What the task asks: Set out the records again, keeping every word as it is.

Given records:

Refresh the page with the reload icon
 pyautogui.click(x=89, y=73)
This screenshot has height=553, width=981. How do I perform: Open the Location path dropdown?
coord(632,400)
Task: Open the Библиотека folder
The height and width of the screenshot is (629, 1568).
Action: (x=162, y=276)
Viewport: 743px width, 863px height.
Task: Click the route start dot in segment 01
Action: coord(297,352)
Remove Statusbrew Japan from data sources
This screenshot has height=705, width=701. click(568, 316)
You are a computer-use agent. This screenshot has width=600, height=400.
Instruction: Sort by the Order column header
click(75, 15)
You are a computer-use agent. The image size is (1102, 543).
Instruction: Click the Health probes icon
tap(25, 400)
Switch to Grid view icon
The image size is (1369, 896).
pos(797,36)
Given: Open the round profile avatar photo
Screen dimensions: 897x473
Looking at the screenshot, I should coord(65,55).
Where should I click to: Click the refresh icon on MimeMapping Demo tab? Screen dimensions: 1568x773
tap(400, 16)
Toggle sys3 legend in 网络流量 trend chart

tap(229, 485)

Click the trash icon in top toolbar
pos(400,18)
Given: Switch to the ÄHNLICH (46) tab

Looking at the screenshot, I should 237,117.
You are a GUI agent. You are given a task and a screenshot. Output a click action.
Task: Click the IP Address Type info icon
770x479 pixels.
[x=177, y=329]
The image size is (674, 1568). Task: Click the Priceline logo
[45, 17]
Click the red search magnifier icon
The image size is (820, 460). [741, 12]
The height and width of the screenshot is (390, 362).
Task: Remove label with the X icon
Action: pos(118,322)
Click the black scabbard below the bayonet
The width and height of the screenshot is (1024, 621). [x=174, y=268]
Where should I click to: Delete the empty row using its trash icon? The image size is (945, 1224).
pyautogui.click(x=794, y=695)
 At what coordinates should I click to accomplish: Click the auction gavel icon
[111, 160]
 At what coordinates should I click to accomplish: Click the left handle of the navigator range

Exercise output:
Refresh the page with the reload icon
 pyautogui.click(x=89, y=73)
This screenshot has height=553, width=981. How do I perform: Open the Location path dropdown?
coord(632,400)
Task: Open the Библиотека folder
The height and width of the screenshot is (629, 1568).
Action: (x=162, y=276)
Viewport: 743px width, 863px height.
Task: Click the route start dot in segment 01
Action: coord(297,352)
Remove Statusbrew Japan from data sources
This screenshot has height=705, width=701. click(568, 316)
You are a computer-use agent. This screenshot has width=600, height=400.
Instruction: Sort by the Order column header
click(75, 15)
You are a computer-use agent. The image size is (1102, 543).
Instruction: Click the Health probes icon
tap(25, 400)
Switch to Grid view icon
The image size is (1369, 896).
pos(797,36)
Given: Open the round profile avatar photo
Screen dimensions: 897x473
Looking at the screenshot, I should coord(65,55).
Where should I click to: Click the refresh icon on MimeMapping Demo tab? Screen dimensions: 1568x773
tap(400, 16)
Toggle sys3 legend in 网络流量 trend chart

tap(229, 485)

Click the trash icon in top toolbar
pos(400,18)
Given: Switch to the ÄHNLICH (46) tab

Looking at the screenshot, I should 237,117.
You are a GUI agent. You are given a task and a screenshot. Output a click action.
Task: Click the IP Address Type info icon
770x479 pixels.
[x=177, y=329]
The image size is (674, 1568). Task: Click the Priceline logo
[45, 17]
Click the red search magnifier icon
The image size is (820, 460). [741, 12]
The height and width of the screenshot is (390, 362).
Task: Remove label with the X icon
Action: pos(118,322)
Click the black scabbard below the bayonet
The width and height of the screenshot is (1024, 621). [x=174, y=268]
Where should I click to: Delete the empty row using its trash icon? The image size is (945, 1224).
pyautogui.click(x=794, y=695)
 At what coordinates should I click to accomplish: Click the auction gavel icon
[111, 160]
 At what coordinates should I click to accomplish: Click the left handle of the navigator range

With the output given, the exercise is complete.